The book is replete with these enigmatic experiences: “Enzo Ponzo”, who is kidnapped by a young girl and never attempts to leave the apartment despite the ease of doing so, instead remaining there for years, or the all too well evoked feeling of self-recrimination that results from having shelves filled with unread books, in the story “Bookshelves” . In that tale the bookshelves themselves must read the neglected volumes, leading to feelings of both guilt and contempt (“You will begin to pity its terrible appetite.”) and a questioning of the very basis of our relationship with books.

In the title story of this collection Joanna Walsh makes particularly good use of the opportunity to reinvigorate some clichés by using them to describe a situation in which one person in a relationship has created a barrier, a language barrier.

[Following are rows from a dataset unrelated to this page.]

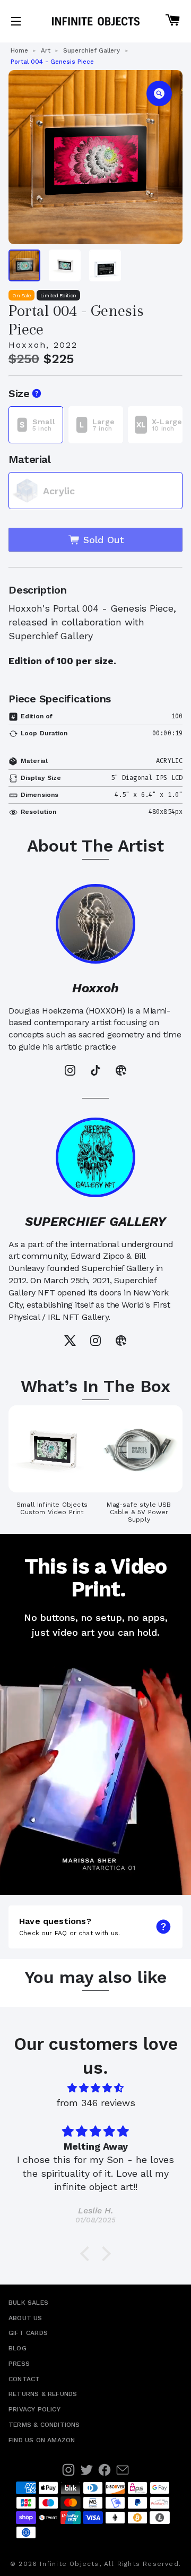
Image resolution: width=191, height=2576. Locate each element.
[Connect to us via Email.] (122, 2469)
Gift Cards (28, 2333)
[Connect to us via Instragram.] (68, 2469)
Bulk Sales (28, 2302)
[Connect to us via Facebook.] (104, 2469)
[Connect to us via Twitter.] (86, 2469)
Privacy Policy (34, 2409)
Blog (17, 2348)
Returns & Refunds (42, 2394)
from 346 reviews (95, 2102)
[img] (95, 2088)
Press (19, 2363)
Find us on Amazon (41, 2440)
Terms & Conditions (44, 2424)
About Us (25, 2318)
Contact (24, 2379)
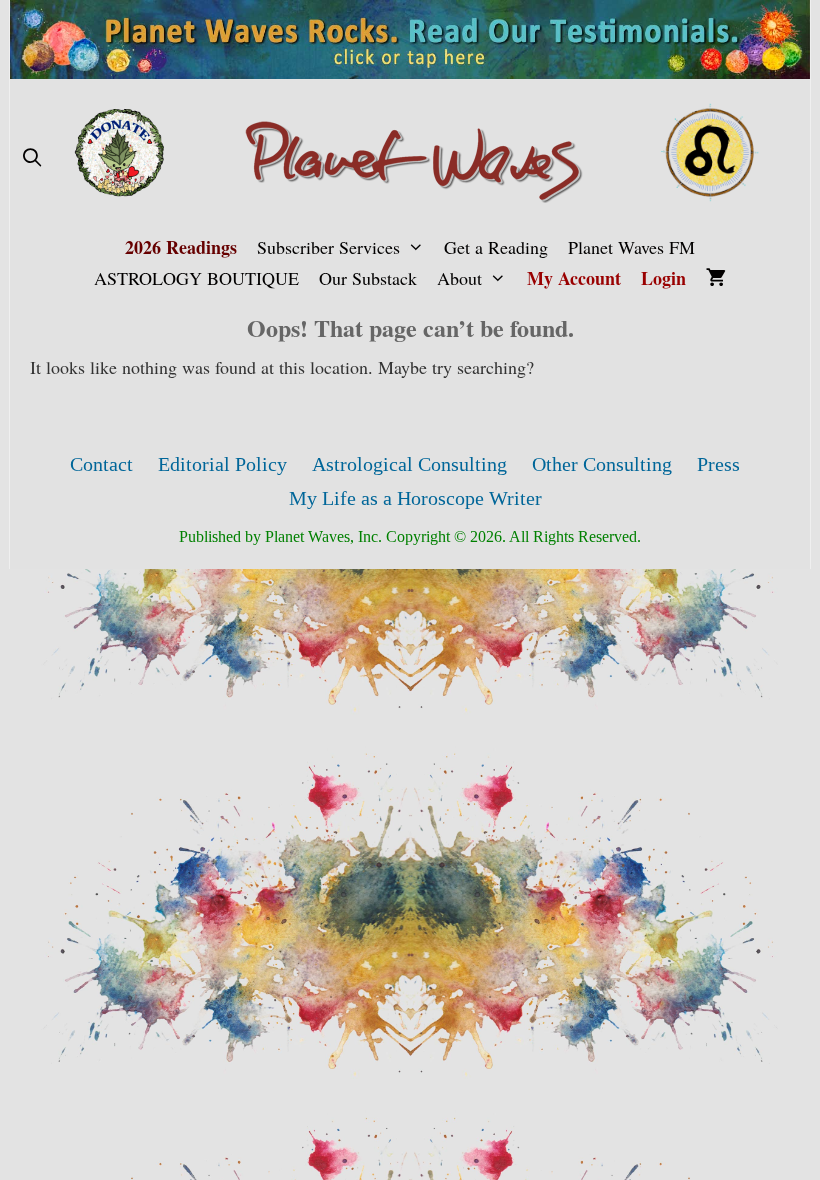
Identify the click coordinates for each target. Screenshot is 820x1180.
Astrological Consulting (409, 464)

We were reading from the same page, at least that’s what I thought, but it was really only you that ever had a way with words. Sometimes you put them into my mouth, then took them right out again. You never minced them, made anything easier to swallow …They left a bitter taste. As for mine, you twisted my words and broke my English until I was only as good as my word …You studied the small ads:
INCREASE YOUR WORD POWER!
Trouble was, you didn’t know your own strength.

The faltering words and eventual silence of the couple then mutates into a general, modish rejection of words throughout the land. A collective adoption of a subjective reality. Newspapers produce only blank pages. Films are once again silent. “We realised we had been reading too much into everything.” This general rejection of verbal expression recreates the everyday (in a very Walshian way) until we return to the quiescent couple and the narrator’s equivocal feelings “I love you and I’m not aloud.”

1/12/2017

Declan O’Driscoll has written for The Irish Times, Music & Literature and several other publications.